BEGIN TEXT UNDER STUDY
This study evaluated deep learning models for predicting glioma molecular markers from MRI, finding pooled sensitivity of 0.80 and specificity of 0.85 for IDH mutation, and 0.75 sensitivity and 0.82 specificity for 1p/19q co-deletion.

Objectives We aimed to evaluate the diagnostic performance of deep learning (DL)-based radiomics models for the noninvasive prediction of isocitrate dehydrogenase (IDH) mutation and 1p/19q co-deletion status in glioma patients using MRI sequences, and to identify methodological factors influencing accuracy and generalizability. Materials and methods Following PRISMA guidelines, we systematically searched major databases (PubMed, Scopus, Embase, Web of Science, and Google Scholar) up to March 2025, screening studies that utilized DL to predict IDH and 1p/19q co-deletion status from MRI data. We assessed study quality and risk of bias using the Radiomics Quality Score and the QUADAS-2 tool. Our meta-analysis employed a bivariate model to compute pooled sensitivity and specificity, and meta-regression to assess interstudy heterogeneity. Results Among the 1517 unique publications, 104 were included in the qualitative synthesis, and 72 underwent meta-analysis. Pooled estimates for IDH prediction in test cohorts yielded a sensitivity of 0.80 and specificity of 0.85. For 1p/19q co-deletion, sensitivity was 0.75 and specificity was 0.82. Meta-regression identified the tumor segmentation method and the extent of DL integration into the radiomics pipeline as significant contributors to interstudy variability. Conclusion Although DL models demonstrate strong potential for noninvasive molecular classification of gliomas, clinical translation requires several critical steps: harmonization of multi-center MRI data using techniques such as histogram matching and DL-based style transfer; adoption of standardized and automated segmentation protocols; extensive multi-center external validation; and prospective clinical validation.
END TEXT UNDER STUDY
BEGIN PROVIDED MATERIAL
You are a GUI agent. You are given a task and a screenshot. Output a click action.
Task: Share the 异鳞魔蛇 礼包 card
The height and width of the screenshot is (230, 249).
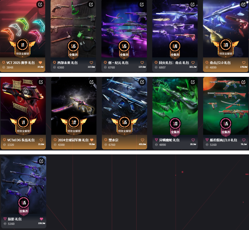point(193,82)
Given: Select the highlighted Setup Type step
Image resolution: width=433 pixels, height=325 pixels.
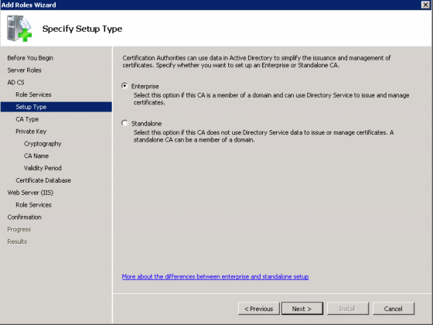Looking at the screenshot, I should [x=56, y=107].
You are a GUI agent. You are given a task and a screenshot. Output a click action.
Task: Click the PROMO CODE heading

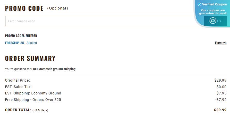pos(24,8)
END PROVIDED MATERIAL
TASKS:
• a. From the glioma abstract, set down everything from "This study evaluated" down to "for 1p/19q co-deletion.", word for word.
• b. Name every database the glioma abstract says was searched.
• c. According to the glioma abstract, why did the meta-analysis use meta-regression? Answer in one to three sentences.

ANSWERS GIVEN:
• a.
This study evaluated deep learning models for predicting glioma molecular markers from MRI, finding pooled sensitivity of 0.80 and specificity of 0.85 for IDH mutation, and 0.75 sensitivity and 0.82 specificity for 1p/19q co-deletion.

• b. PubMed, Scopus, Embase, Web of Science, and Google Scholar.

• c. Meta-regression was used to assess interstudy heterogeneity. It identified the tumor segmentation method and the extent of DL integration into the radiomics pipeline as significant contributors to interstudy variability.